[Saved entries]
-----
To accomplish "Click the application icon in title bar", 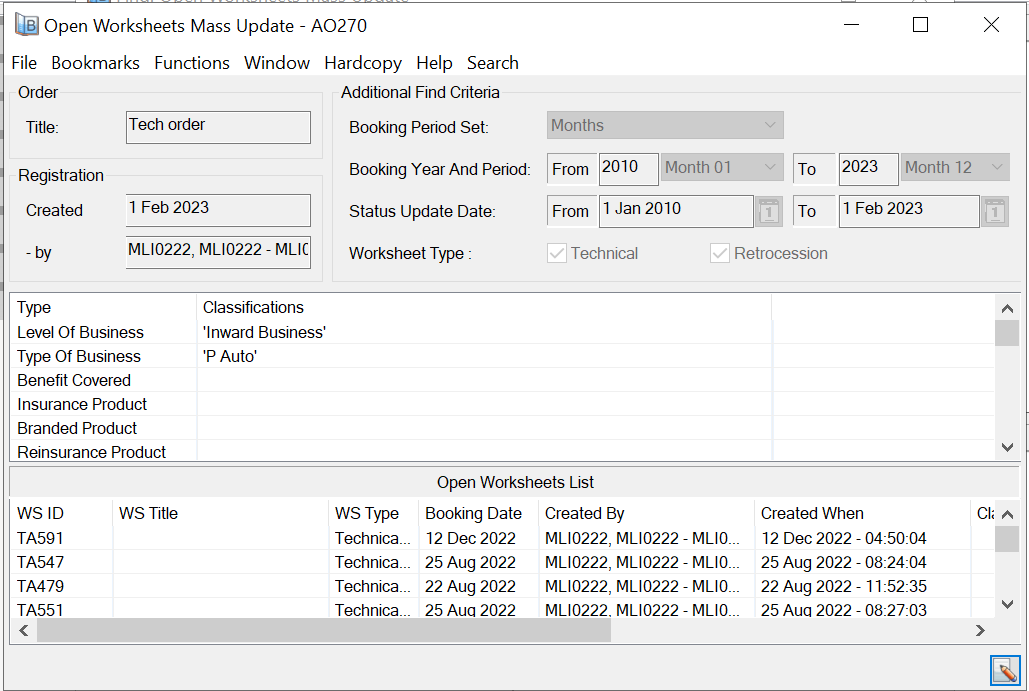I will click(x=27, y=25).
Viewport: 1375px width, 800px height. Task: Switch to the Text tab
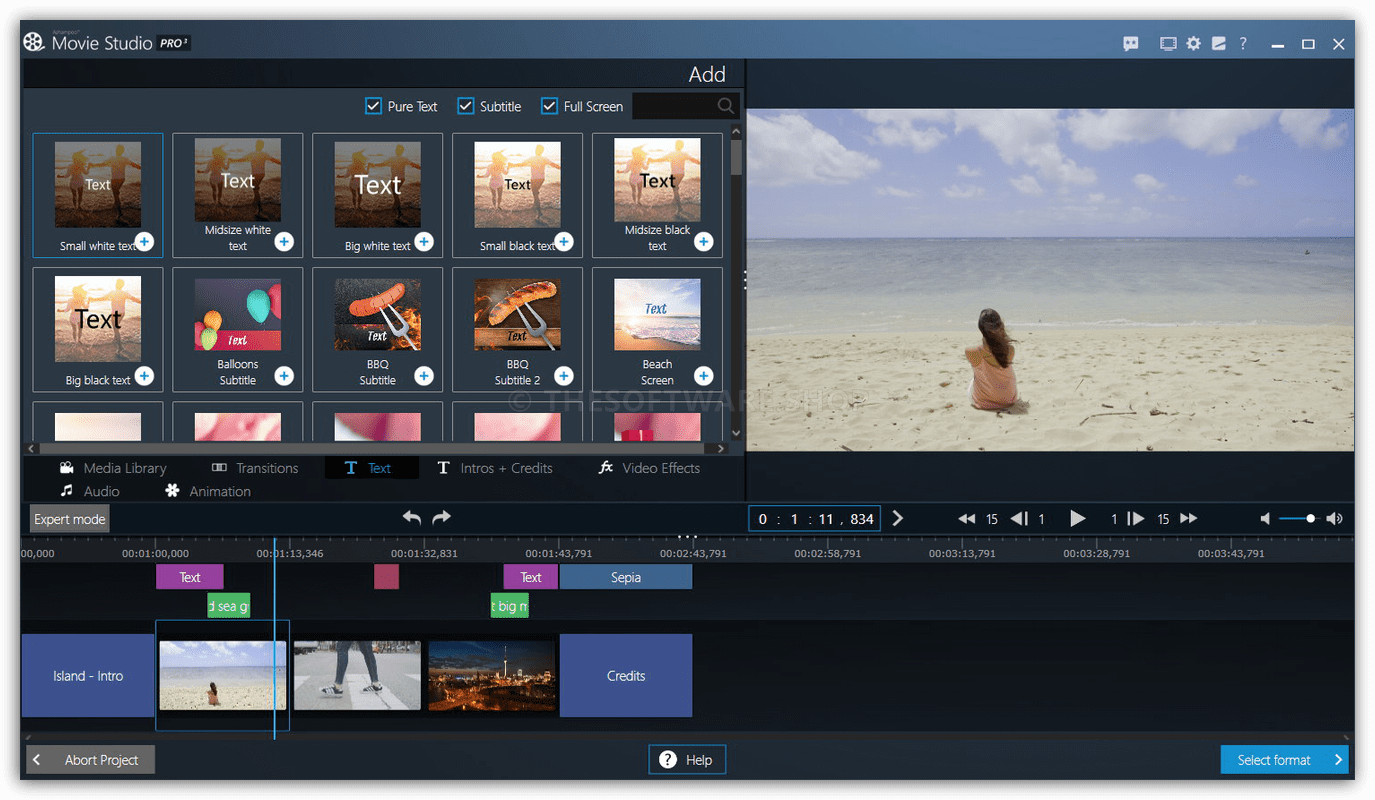(x=371, y=467)
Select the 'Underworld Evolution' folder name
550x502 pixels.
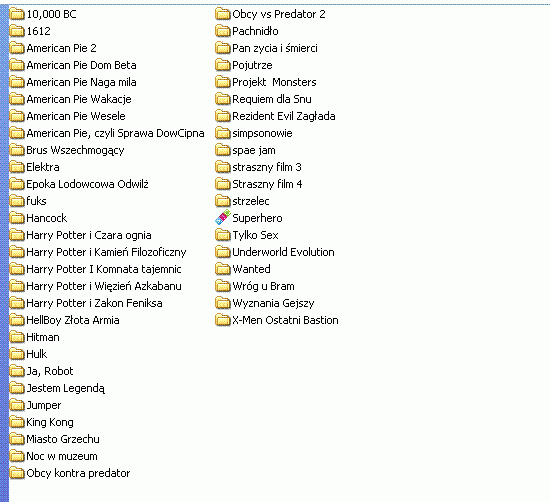(x=283, y=252)
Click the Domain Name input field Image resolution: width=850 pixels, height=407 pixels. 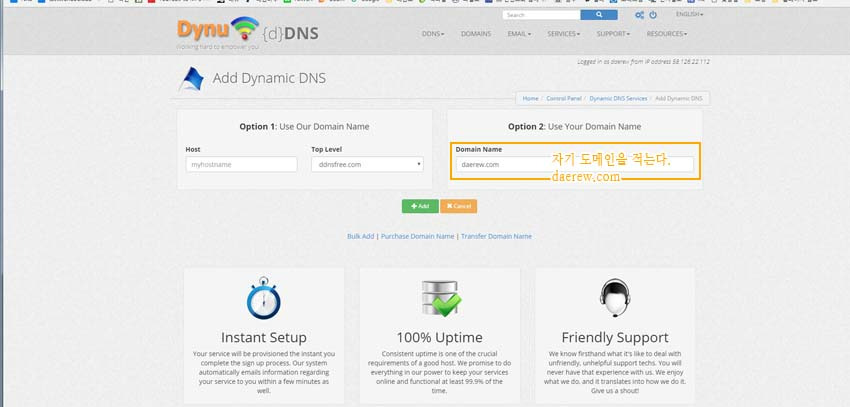click(503, 164)
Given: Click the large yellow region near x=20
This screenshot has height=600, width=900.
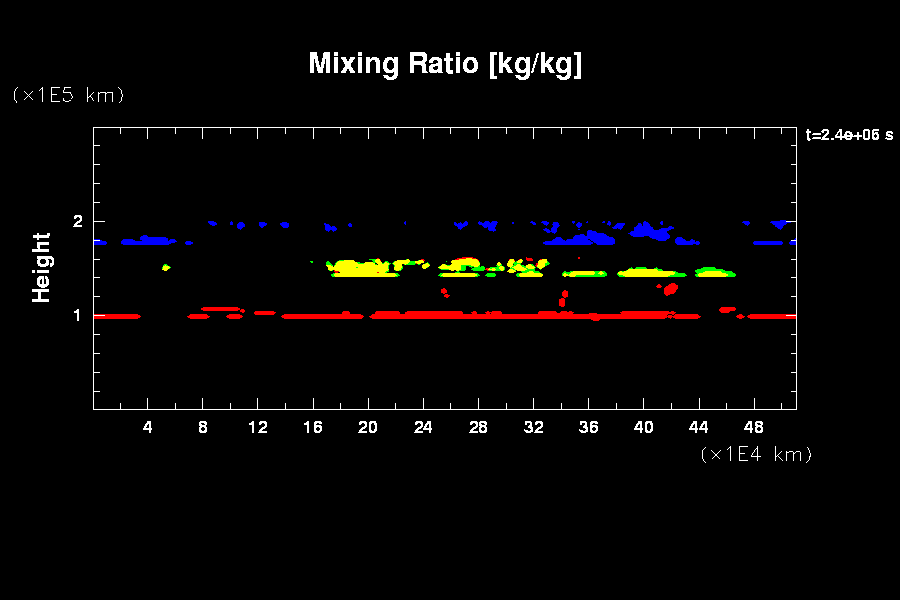Looking at the screenshot, I should (358, 268).
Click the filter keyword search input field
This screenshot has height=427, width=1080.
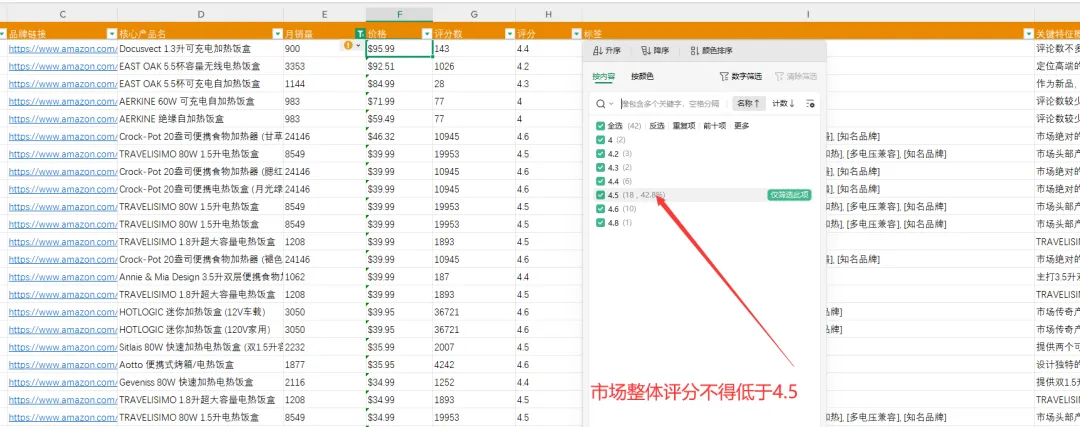[x=672, y=103]
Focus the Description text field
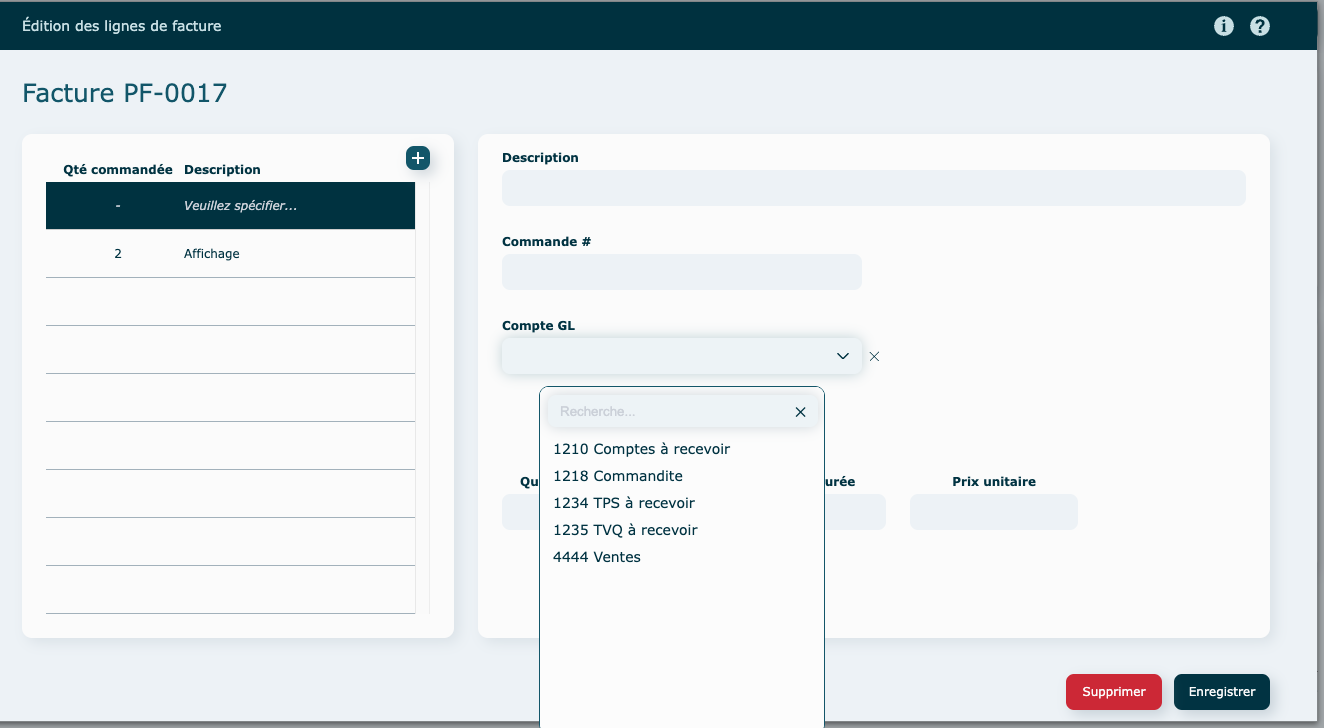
-----
Reproduce exactly and only the lines from the one with "Given: Click the" through the final line of the records above, inclusive. Pictures must be left out.

Given: Click the large yellow region near x=20
This screenshot has height=600, width=900.
Looking at the screenshot, I should (358, 268).
Click the filter keyword search input field
This screenshot has height=427, width=1080.
[x=672, y=103]
Focus the Description text field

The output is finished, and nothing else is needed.